BACKGROUND: A validated scale is needed for objective and reproducible comparisons of horizontal neck lines before and after treatment in practice and clinical studies. OBJECTIVE: To describe the development and validation of the 5-point photonumeric Allergan Transverse Neck Lines Scale. METHODS: The Allergan Transverse Neck Lines Scale was developed to include an assessment guide, verbal descriptors, morphed images, and real subject images for each scale grade. The clinical significance of a 1-point score difference was evaluated in a review of multiple image pairs representing varying differences in severity. Interrater and intrarater reliability was evaluated in a live-subject rating validation study (N = 297) completed during 2 sessions occurring 3 weeks apart. RESULTS: A difference of ≥1 point on the scale was shown to reflect a clinically significant difference (mean [95% confidence interval] absolute score difference, 1.22 [1.09-1.35] for clinically different image pairs and 0.57 [0.42-0.72] for not clinically different pairs). Intrarater agreement between the 2 live-subject rating validation sessions was substantial (mean weighted kappa = 0.78). Interrater agreement was substantial during the second rating session (0.73, primary end point). CONCLUSION: The Allergan Transverse Neck Lines Scale is a validated and reliable scale for rating of severity of neck lines.
Horizontal or transverse neck lines can occur at any age.[ Neck lines may be associated with the deposition of submental and subplatysmal fat, and they are exacerbated by age-related decreases in elasticity and thickness of the skin of the neck, combined with gravity and the downward pull of the platysma muscle.[ Horizontal neck lines may be treated with botulinum toxin Type A in cases where the lines are clearly caused by the activity of the platysma muscles,[ although some groups report having little success with this approach.[ Use of injectable filler for the treatment of horizontal neck lines has been reported in one case study[ and in a prospective single-center study in combination with other therapies.[ Other approaches for reducing the appearance of neck lines include rhytidectomy,[ fractional laser treatment,[ fractional radiofrequency treatment,[ and microfocused ultrasound.[Patients are increasingly seeking treatment for nonfacial rejuvenation, including neck lines, and clinicians need a way to both educate and assess patients regarding treatments. Clinical studies of neck line treatments have assessed outcomes using general numeric wrinkle scales that did not include images and were not validated for the assessment of the neck.[ This report describes the development and validation of a new photonumeric scale designed to rate horizontal lines of the neck (Allergan Transverse Neck Lines Scale). The scale was created to meet FDA requirements for outcome assessments in clinical trials[ and to provide a practical tool that physicians can use for the assessment of patients.

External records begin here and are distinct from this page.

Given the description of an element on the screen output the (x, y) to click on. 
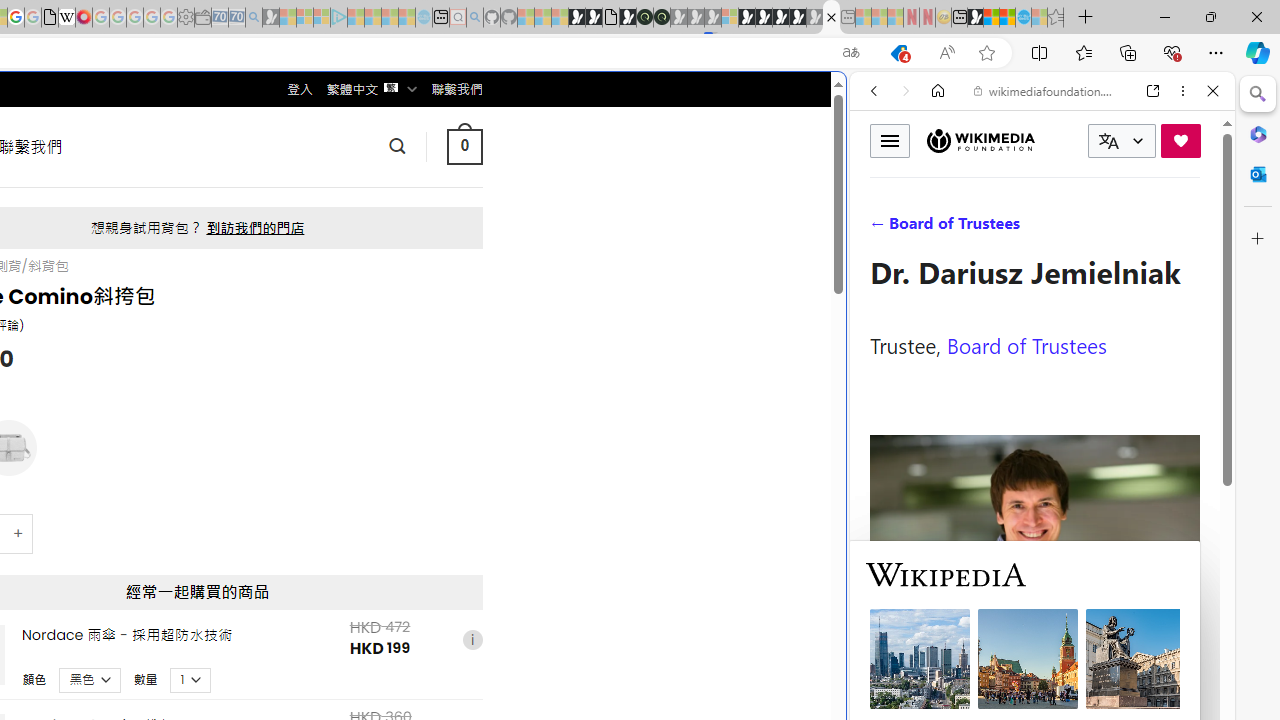
  0   (464, 146)
CURRENT LANGUAGE: (1121, 141)
Wikimedia Foundation (980, 141)
Class: i icon icon-translate language-switcher__icon (1108, 141)
Given the description of an element on the screen output the (x, y) to click on. 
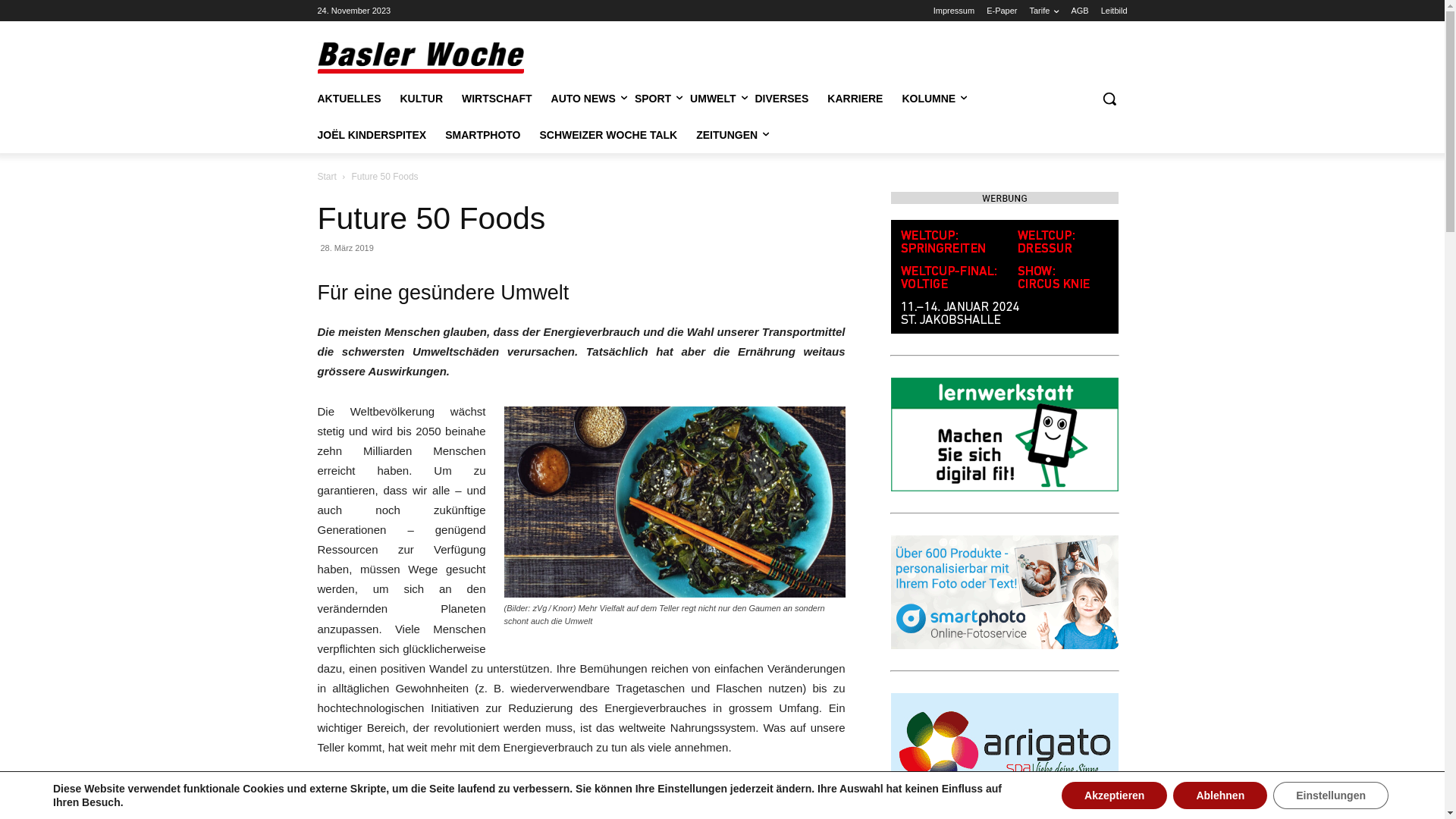
DIVERSES Element type: text (782, 98)
UMWELT Element type: text (712, 98)
E-Paper Element type: text (1001, 10)
SPORT Element type: text (652, 98)
LONGINES CHI CLASSICS BASEL Element type: hover (1003, 276)
AGB Element type: text (1079, 10)
smartphoto Element type: hover (1003, 592)
Impressum Element type: text (953, 10)
KARRIERE Element type: text (854, 98)
SMARTPHOTO Element type: text (482, 134)
KULTUR Element type: text (421, 98)
AUTO NEWS Element type: text (583, 98)
Leitbild Element type: text (1114, 10)
WIRTSCHAFT Element type: text (496, 98)
Ablehnen Element type: text (1220, 795)
Start Element type: text (325, 176)
Lernwerkstatt Element type: hover (1003, 434)
Akzeptieren Element type: text (1114, 795)
Tarife Element type: text (1044, 10)
SCHWEIZER WOCHE TALK Element type: text (608, 134)
ZEITUNGEN Element type: text (726, 134)
Einstellungen Element type: text (1330, 795)
KOLUMNE Element type: text (928, 98)
AKTUELLES Element type: text (348, 98)
Arrigato GmbH Element type: hover (1003, 749)
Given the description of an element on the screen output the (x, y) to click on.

The objectives of this study were to determine the clinically significant difference in scale scores and to establish the interrater and intrarater reliability of the scale for rating severity of horizontal lines of the neck in live subjects.
Methods
Scale Development
Figure 1 summarizes key steps in the creation and validation of the Allergan Transverse Neck Lines Scale. A 9-member team comprising 5 external members (3 board-certified dermatologists, 1 board-certified oculoplastic surgeon, and 1 board-certified facial plastic surgeon) and 4 Allergan employees (2 dermatologists, 1 plastic surgeon, and 1 clinical scientist) developed the scale from a pool of subject images collected for scale development by Canfield Scientific, Inc (Canfield, Fairfield, NJ). A total of 396 men and women aged 18 years or older with Fitzpatrick skin Types I through VI and in good general health volunteered for image capture. All subjects provided informed photograph consent before image collection. Subjects were excluded if they had anything that would interfere with visual assessment of the area of interest. Canfield photographers obtained full 2-dimensional (2D) images of the face and neck using a 2D custom suite for face and neck imaging (Nikon D7100 Hi Res SLR). Images were cropped horizontally from 1 cm lateral to the neck/shoulder junction on the left and right sides and vertically from 1 cm above the bony menton down to 2 cm below the neck/shoulder junction to produce images of the area of interest.
Figure 1.
Scale development and validation processes.
Scale development and validation processes.Scale descriptors were created for each of the 5 grades of the scale (Table 1). Two members of the Allergan team met individually with each member of the scale development team for preliminary input on each scale grade. After preliminary scale grades were established, all 9 individuals involved in scale creation had a collaborative discussion about the scale grades and descriptors. The wording for each grade was then finalized by the Allergan team.
TABLE 1.
Descriptors for the Allergan Transverse Neck Lines Scale
Descriptors for the Allergan Transverse Neck Lines ScaleCanfield created an assessment guide with a line drawing of anatomic markers demarcating the anterior third of the neck between each sternocleidomastoid based on detailed instructions from the Allergan team regarding anatomic markers (Figure 2). Canfield revised the drawing multiple times based on careful review by the Allergan team.
Figure 2.
Assessment guide for the Allergan Transverse Neck Lines Scale.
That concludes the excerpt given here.